U.S. Borax refined borate products are well known for their resistance to caking, which happens when particles clump together into crystallized masses. At our U.S.-based production facilities in Boron, California, and Wilmington (at the Port of Los Angeles), we take great care throughout the processes of refining, production, and packaging to ensure that our products are easy to handle, free-flowing, and easy to use in a wide variety of formulations and applications.

However, no borate product is immune to caking. Because of the inherent properties of borates, caking can cause multiple problems in some industrial applications:

  • Caked borates are difficult to incorporate evenly
  • Caking interferes with the flowability of the product during processing
  • In applications that require fine or powder-grade particles, manufacturers must take the extra step of crushing or milling the material before it can be used if it is caked

To prevent these issues, it helps to understand why borate caking happens.

====

* _Exercises to complete_:
**A.** In the borate caking text, where are U.S. Borax's U.S.-based production facilities located?
**B.** Duplicate a passage from the borate caking text word for word, beginning at the words "However, no borate" and stopping after "borate caking happens.".
**C.** Carry the borate caking text forward by writing the part that comes after its final sentence.
The rows that come next have no connection to the borate caking text.

====

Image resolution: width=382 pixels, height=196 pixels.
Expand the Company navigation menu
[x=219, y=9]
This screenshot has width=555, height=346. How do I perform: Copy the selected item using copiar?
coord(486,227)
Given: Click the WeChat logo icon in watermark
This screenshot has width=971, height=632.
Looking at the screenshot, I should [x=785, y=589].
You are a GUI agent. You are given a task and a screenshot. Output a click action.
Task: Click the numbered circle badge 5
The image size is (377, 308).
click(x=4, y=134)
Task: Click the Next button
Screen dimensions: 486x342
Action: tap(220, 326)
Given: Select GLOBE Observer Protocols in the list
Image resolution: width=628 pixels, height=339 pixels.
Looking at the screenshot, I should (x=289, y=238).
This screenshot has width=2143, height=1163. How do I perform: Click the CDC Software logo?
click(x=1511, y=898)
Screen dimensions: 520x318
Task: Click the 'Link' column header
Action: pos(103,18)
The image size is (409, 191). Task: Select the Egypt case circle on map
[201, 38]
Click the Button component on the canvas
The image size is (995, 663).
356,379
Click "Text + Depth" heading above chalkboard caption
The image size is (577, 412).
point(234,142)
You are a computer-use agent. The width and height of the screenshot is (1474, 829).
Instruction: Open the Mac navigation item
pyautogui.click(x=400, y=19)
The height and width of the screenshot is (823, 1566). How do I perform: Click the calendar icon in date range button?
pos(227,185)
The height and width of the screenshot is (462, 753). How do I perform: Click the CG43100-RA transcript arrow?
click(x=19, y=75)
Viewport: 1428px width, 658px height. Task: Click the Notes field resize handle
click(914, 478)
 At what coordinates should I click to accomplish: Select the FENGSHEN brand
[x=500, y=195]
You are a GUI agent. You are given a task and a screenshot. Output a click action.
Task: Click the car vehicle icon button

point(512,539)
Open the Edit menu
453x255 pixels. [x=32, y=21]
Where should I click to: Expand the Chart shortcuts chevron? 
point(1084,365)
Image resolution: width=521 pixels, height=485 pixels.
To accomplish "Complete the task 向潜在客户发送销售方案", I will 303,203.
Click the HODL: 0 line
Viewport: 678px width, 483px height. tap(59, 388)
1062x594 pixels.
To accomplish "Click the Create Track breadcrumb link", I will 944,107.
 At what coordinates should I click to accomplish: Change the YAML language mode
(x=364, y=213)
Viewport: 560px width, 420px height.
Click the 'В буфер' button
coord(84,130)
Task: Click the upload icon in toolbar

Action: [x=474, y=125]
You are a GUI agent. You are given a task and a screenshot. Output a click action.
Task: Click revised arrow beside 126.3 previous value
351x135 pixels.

====

* _Written responses_:
**A.** They are in Boron, California, and in Wilmington, at the Port of Los Angeles.

**B.**
However, no borate product is immune to caking. Because of the inherent properties of borates, caking can cause multiple problems in some industrial applications:

  • Caked borates are difficult to incorporate evenly
  • Caking interferes with the flowability of the product during processing
  • In applications that require fine or powder-grade particles, manufacturers must take the extra step of crushing or milling the material before it can be used if it is caked

To prevent these issues, it helps to understand why borate caking happens.

**C.**
  • Compaction: When weight is applied to the material, it compresses, which can cause particles to clump together
  • Moisture: Just like with table salt, exposure to water or humidity can cause the highly soluble borate particles to stick together
  • Heat: Exposure to high temperatures and temperature variations can release crystalline water that is present in the borate, creating the conditions for caking

Preventing caking due to compaction is fairly straightforward. We recommend using racks to store bags in warehouses or storing in a single layer on the floor. Avoid stacking packaging during transportation and storage. When powder and granular pallets are loaded and stacked into containers, pallets of borates in powder form should be placed on top of pallets of borates in granular form, since powdered borates are more prone to caking from compaction.

Caking due to moisture and temperature changes is a bit more complicated and can be tricky to prevent because it can actually happen inside of sealed containers. Let’s take a closer look.

How moisture causes caking in borates

Anhydrous borates, which have already been dehydrated and have no water content—such as Dehybor®—will cake only if they come into contact with moisture from an external source, such as humidity in the atmosphere or water that condenses on the inside of a storage facility.

When water contacts a dehydrated borate, the highly soluble particles dissolve and essentially melt together. When the water later evaporates, those particles stay bonded and form large crystals of many tightly bonded particles.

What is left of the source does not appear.